STATED EXERCISE.
Copy everything from the line containing "Mary Munford Elementary" down to the line containing "[x=471, y=103]", replacing "Viewport" with "Window" and leaving everything else the same.

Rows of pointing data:
§ §

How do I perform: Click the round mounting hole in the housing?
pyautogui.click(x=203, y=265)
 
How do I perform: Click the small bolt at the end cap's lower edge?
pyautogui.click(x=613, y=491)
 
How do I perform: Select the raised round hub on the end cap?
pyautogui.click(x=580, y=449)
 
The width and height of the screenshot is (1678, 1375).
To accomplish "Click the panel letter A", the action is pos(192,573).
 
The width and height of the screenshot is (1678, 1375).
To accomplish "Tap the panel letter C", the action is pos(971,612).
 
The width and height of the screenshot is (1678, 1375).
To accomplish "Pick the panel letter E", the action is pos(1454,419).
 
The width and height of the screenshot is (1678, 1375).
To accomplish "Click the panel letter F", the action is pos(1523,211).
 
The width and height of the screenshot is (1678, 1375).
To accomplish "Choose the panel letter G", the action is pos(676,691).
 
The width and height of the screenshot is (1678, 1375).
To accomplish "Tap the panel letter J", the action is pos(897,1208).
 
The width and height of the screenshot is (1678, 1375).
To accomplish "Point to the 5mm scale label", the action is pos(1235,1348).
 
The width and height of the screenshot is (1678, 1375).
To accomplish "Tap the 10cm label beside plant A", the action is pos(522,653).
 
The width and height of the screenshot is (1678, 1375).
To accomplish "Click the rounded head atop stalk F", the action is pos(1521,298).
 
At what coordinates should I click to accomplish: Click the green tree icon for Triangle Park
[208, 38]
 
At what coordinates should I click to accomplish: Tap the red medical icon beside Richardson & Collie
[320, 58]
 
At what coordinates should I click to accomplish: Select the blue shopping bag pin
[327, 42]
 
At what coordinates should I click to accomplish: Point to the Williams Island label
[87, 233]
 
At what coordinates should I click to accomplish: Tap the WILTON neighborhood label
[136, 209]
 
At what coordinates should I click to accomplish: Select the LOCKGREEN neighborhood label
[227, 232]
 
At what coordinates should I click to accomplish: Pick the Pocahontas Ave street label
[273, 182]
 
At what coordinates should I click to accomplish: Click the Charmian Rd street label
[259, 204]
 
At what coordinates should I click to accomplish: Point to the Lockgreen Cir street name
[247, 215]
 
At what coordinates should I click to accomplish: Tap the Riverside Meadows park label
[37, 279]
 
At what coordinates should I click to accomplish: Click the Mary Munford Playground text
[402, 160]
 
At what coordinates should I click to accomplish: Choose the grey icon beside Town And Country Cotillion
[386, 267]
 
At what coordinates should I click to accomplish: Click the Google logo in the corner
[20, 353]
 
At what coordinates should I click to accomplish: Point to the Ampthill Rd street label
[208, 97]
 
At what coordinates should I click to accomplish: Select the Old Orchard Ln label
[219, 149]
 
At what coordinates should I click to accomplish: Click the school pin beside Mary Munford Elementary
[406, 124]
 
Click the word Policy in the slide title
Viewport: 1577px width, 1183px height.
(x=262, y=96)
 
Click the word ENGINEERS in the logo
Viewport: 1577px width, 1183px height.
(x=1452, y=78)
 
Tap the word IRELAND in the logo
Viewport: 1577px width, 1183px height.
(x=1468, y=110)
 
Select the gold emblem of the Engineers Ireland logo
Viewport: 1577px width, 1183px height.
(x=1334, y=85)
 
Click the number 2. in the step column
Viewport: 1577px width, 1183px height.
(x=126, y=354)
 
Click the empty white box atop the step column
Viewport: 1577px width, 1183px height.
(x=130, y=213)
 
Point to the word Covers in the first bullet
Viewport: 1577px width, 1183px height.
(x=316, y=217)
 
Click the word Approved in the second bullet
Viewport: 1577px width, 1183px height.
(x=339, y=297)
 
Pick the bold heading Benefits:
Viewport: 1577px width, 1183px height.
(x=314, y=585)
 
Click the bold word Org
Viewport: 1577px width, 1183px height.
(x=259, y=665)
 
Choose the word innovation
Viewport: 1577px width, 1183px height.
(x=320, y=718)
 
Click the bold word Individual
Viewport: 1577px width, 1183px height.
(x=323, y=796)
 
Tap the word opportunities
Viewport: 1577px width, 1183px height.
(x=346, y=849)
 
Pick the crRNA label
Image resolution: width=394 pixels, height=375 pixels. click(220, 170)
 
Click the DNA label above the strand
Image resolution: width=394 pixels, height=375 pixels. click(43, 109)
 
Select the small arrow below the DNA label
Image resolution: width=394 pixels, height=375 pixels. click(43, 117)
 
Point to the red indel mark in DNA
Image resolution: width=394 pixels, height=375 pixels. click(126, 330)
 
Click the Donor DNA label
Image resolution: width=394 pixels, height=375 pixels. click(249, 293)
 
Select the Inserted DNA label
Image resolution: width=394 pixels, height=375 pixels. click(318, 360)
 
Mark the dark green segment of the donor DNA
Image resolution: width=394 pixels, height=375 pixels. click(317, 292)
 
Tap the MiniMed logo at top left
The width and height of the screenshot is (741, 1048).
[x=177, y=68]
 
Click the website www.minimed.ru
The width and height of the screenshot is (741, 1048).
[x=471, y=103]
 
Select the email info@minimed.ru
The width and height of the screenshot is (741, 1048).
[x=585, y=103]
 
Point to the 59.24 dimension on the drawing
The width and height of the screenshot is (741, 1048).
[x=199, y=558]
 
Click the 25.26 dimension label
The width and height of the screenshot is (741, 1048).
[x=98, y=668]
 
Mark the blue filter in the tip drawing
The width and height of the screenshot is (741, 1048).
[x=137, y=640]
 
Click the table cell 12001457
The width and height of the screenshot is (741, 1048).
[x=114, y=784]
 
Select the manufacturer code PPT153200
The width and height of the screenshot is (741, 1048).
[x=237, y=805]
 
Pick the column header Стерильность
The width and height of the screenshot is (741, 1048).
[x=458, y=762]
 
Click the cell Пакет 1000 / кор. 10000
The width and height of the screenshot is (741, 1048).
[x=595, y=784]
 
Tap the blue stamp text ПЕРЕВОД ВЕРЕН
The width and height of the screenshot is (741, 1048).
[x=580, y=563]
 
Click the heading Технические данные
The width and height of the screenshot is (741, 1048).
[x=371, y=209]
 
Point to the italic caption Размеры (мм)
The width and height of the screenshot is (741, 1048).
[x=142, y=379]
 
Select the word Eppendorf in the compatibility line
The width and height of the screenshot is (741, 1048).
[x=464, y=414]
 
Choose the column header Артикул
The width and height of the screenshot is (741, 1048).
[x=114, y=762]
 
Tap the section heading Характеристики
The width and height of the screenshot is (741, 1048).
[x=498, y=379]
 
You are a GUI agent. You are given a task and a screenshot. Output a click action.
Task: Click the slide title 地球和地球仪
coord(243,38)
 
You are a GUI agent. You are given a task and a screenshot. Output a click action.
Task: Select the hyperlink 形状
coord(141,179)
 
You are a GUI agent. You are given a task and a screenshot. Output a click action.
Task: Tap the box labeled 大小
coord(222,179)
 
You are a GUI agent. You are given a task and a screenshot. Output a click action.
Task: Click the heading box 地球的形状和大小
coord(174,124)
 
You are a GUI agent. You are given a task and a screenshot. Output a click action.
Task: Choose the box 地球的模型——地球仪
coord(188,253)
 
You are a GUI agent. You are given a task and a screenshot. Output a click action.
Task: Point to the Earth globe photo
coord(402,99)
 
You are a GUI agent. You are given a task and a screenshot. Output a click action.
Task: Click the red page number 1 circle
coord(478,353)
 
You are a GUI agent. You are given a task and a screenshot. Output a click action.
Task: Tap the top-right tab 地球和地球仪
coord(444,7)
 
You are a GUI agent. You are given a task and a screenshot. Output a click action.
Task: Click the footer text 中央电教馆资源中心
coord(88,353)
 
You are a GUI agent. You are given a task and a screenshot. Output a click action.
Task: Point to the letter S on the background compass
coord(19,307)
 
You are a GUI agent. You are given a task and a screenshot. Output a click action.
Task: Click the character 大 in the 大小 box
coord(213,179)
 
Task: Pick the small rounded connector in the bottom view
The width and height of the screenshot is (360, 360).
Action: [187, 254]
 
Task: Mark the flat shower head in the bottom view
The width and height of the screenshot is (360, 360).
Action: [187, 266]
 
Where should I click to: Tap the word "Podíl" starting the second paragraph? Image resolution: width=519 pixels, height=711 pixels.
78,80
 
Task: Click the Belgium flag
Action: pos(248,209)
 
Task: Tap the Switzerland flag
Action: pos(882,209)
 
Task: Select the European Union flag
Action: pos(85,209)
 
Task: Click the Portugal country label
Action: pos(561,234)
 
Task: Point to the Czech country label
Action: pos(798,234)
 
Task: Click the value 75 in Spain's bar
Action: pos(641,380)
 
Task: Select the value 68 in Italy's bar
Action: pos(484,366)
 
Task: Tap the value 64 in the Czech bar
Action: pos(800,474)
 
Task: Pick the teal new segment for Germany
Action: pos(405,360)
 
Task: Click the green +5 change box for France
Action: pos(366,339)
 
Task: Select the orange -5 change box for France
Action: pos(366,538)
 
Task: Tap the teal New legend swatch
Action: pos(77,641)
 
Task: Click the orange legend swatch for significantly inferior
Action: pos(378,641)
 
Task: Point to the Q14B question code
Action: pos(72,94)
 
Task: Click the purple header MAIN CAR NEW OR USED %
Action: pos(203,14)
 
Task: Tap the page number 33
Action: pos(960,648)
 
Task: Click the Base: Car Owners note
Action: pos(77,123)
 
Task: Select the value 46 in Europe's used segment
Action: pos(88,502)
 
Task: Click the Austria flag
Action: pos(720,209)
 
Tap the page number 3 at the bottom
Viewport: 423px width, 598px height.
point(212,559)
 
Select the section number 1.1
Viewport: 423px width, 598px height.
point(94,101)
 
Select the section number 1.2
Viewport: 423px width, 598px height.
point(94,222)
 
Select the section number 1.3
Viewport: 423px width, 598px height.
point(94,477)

§ §

TASK RESULT.
At what coordinates should I click to accomplish: Click the school pin beside Mary Munford Elementary
[406, 124]
 
Click the word Policy in the slide title
Window: 1577px width, 1183px height.
(x=262, y=96)
 
Click the word ENGINEERS in the logo
Window: 1577px width, 1183px height.
(x=1452, y=78)
 
Tap the word IRELAND in the logo
Window: 1577px width, 1183px height.
(x=1468, y=110)
 
Select the gold emblem of the Engineers Ireland logo
Window: 1577px width, 1183px height.
(x=1334, y=85)
 
Click the number 2. in the step column
Window: 1577px width, 1183px height.
(x=126, y=354)
 
Click the empty white box atop the step column
Window: 1577px width, 1183px height.
(x=130, y=213)
 
Point to the word Covers in the first bullet
Window: 1577px width, 1183px height.
(x=316, y=217)
 
Click the word Approved in the second bullet
Window: 1577px width, 1183px height.
(x=339, y=297)
 
Pick the bold heading Benefits:
Window: 1577px width, 1183px height.
(x=314, y=585)
 
Click the bold word Org
Window: 1577px width, 1183px height.
(x=259, y=665)
 
Choose the word innovation
Window: 1577px width, 1183px height.
(x=320, y=718)
 
Click the bold word Individual
Window: 1577px width, 1183px height.
(x=323, y=796)
 
Tap the word opportunities
Window: 1577px width, 1183px height.
(x=346, y=849)
 
Pick the crRNA label
Image resolution: width=394 pixels, height=375 pixels. click(220, 170)
 
Click the DNA label above the strand
Image resolution: width=394 pixels, height=375 pixels. click(43, 109)
 
Select the small arrow below the DNA label
Image resolution: width=394 pixels, height=375 pixels. click(43, 117)
 
Point to the red indel mark in DNA
Image resolution: width=394 pixels, height=375 pixels. click(126, 330)
 
Click the Donor DNA label
Image resolution: width=394 pixels, height=375 pixels. click(249, 293)
 
Select the Inserted DNA label
Image resolution: width=394 pixels, height=375 pixels. click(318, 360)
 
Mark the dark green segment of the donor DNA
Image resolution: width=394 pixels, height=375 pixels. click(317, 292)
 
Tap the MiniMed logo at top left
The width and height of the screenshot is (741, 1048).
[x=177, y=68]
 
Click the website www.minimed.ru
The width and height of the screenshot is (741, 1048).
[x=471, y=103]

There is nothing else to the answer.